### Provided text:
╔══

And really, in the very early days I only spent my time in the bedroom, bathroom or kitchen. I don’t think that is a natural state of existence for anyone, least of all someone as social as I am.

It was the one aspect of stay at home motherhood I was least prepared for. I had been focused on what was in my daughter’s best interest. I’m not sure I gave much consideration to whether it was in mine.

Wanting to stay home with her was one thing. The reality of being there was quite another. I had almost no connection to the outside world. And I hated it.

Blogging and social media enabled me to connect with other moms. To feel as if I had a life again outside of those four walls. I daresay it saved me.

I started blogging to reconnect with my passion for writing. I had no idea it would connect me with women from all over the world I could relate to.

When I’m facing an issue with my child or have a parenting question? They share their experiences with me in an honest, nonjudgmental way.

When I need to rant? They understand.

When I’m having a difficult day and think I can’t take one more minute? They help me through.

When I am working toward a goal? They encourage me.

╚══

### Challenge a:
Shift every coordinate in the answers of the listing by adding 13 to each number, then write out everything from the line containing "The image size is (348, 267)." down to the line containing "point(316,29)", both included, with the requests kept as they are. Leave the pictures out.

### Data provided:
╔══

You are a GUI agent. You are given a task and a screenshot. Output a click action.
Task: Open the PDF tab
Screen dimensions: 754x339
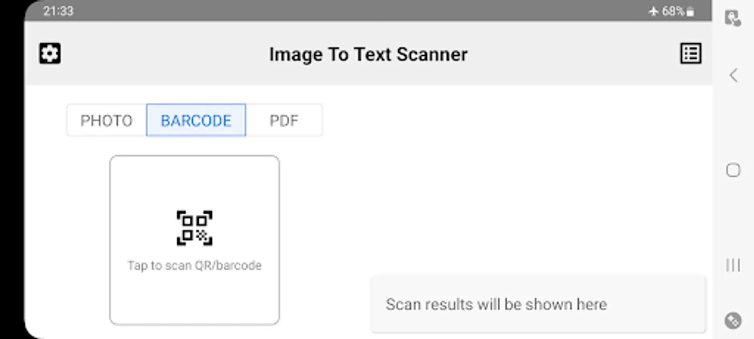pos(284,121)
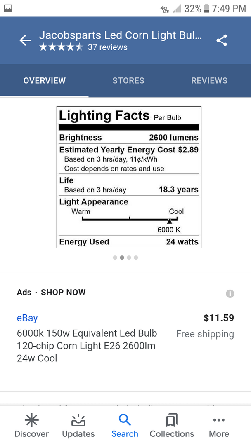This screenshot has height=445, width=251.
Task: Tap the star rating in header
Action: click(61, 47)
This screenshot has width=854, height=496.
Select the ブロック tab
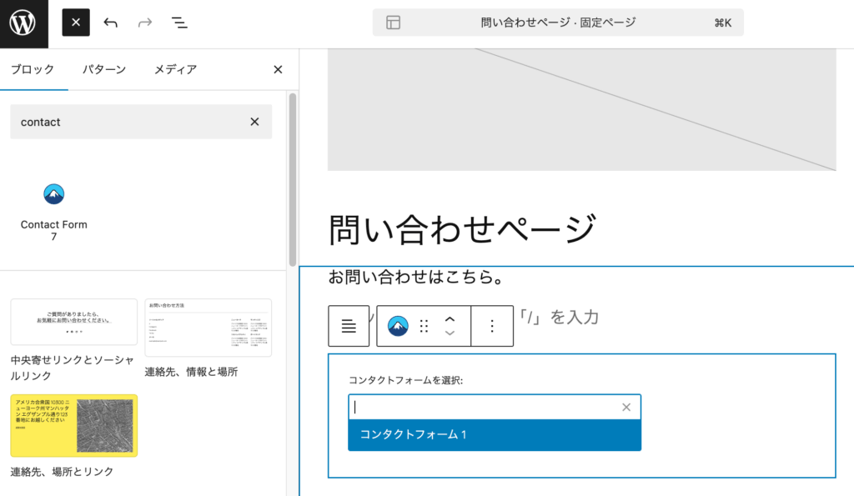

╚══
╔══

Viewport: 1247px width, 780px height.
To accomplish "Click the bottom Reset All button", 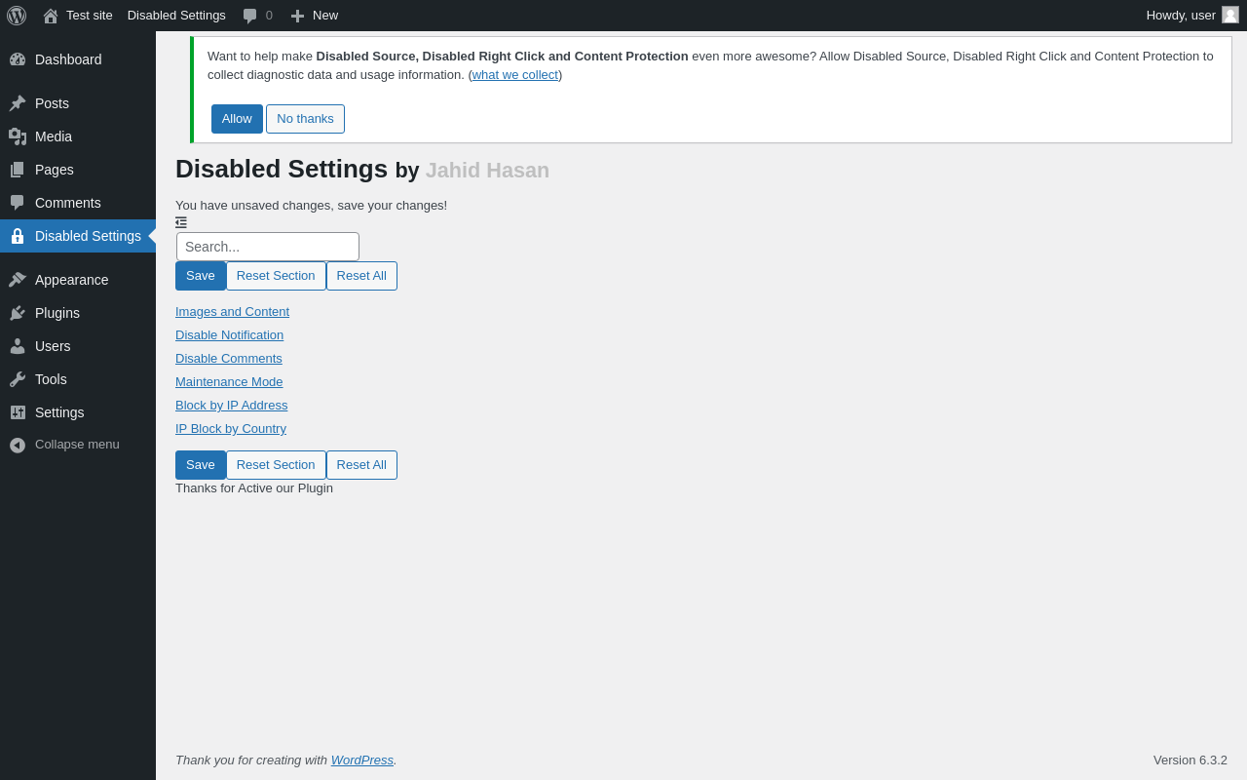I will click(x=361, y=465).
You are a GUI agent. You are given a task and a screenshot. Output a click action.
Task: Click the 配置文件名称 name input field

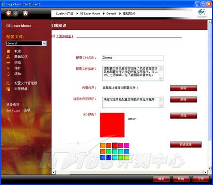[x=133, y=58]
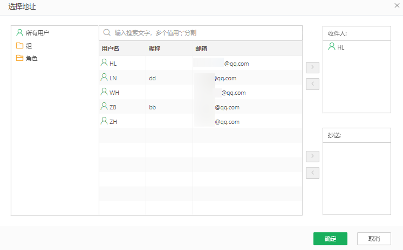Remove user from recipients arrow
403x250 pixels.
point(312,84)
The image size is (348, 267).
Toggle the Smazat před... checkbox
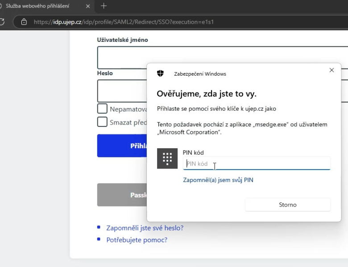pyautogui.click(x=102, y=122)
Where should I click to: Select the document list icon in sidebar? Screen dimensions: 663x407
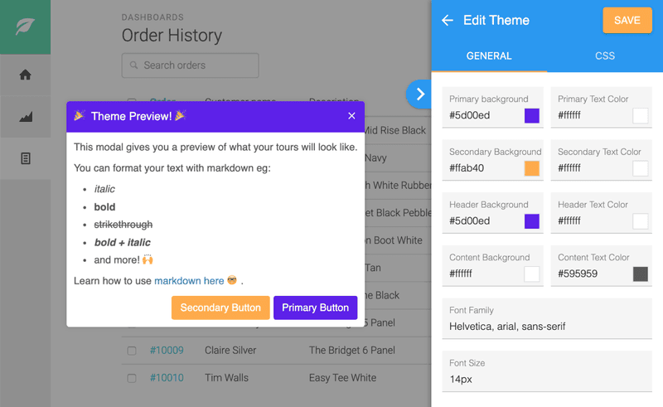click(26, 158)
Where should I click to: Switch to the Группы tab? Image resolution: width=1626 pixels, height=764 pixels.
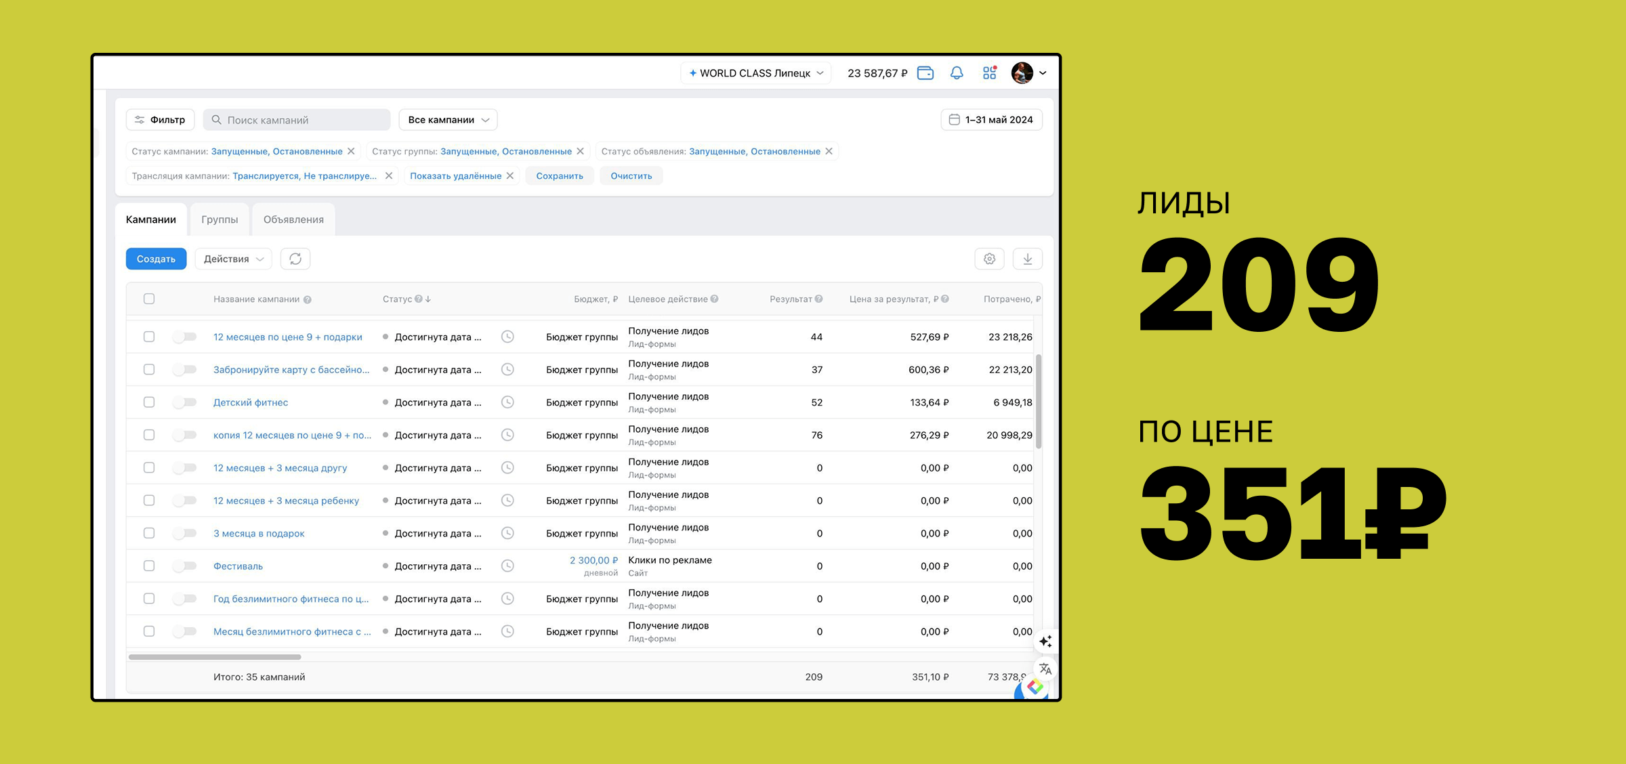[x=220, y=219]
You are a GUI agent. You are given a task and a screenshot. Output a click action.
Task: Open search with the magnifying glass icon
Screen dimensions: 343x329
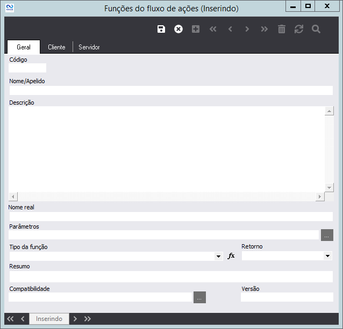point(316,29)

╚══
╔══

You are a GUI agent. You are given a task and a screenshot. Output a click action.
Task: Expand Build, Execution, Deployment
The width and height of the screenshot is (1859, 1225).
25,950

╚══

### Challenge b:
From the passage on stay-at-home motherhood, copy everything from "I started blogging" down to "help me through." without changing a word.

### Result a:
The image size is (348, 267).
Toggle the Smazat před... checkbox
pyautogui.click(x=115, y=135)
Where should I click to: Select the document list icon in sidebar? Screen dimensions: 663x407
click(39, 171)
Where should I click to: Switch to the Группы tab? Image resolution: width=1626 pixels, height=764 pixels.
[x=233, y=232]
You are a GUI agent. You are given a task and a screenshot. Output a click action.
Task: Open search with the magnifying glass icon
Screen dimensions: 343x329
point(329,42)

### Result b:
I started blogging to reconnect with my passion for writing. I had no idea it would connect me with women from all over the world I could relate to.

When I’m facing an issue with my child or have a parenting question? They share their experiences with me in an honest, nonjudgmental way.

When I need to rant? They understand.

When I’m having a difficult day and think I can’t take one more minute? They help me through.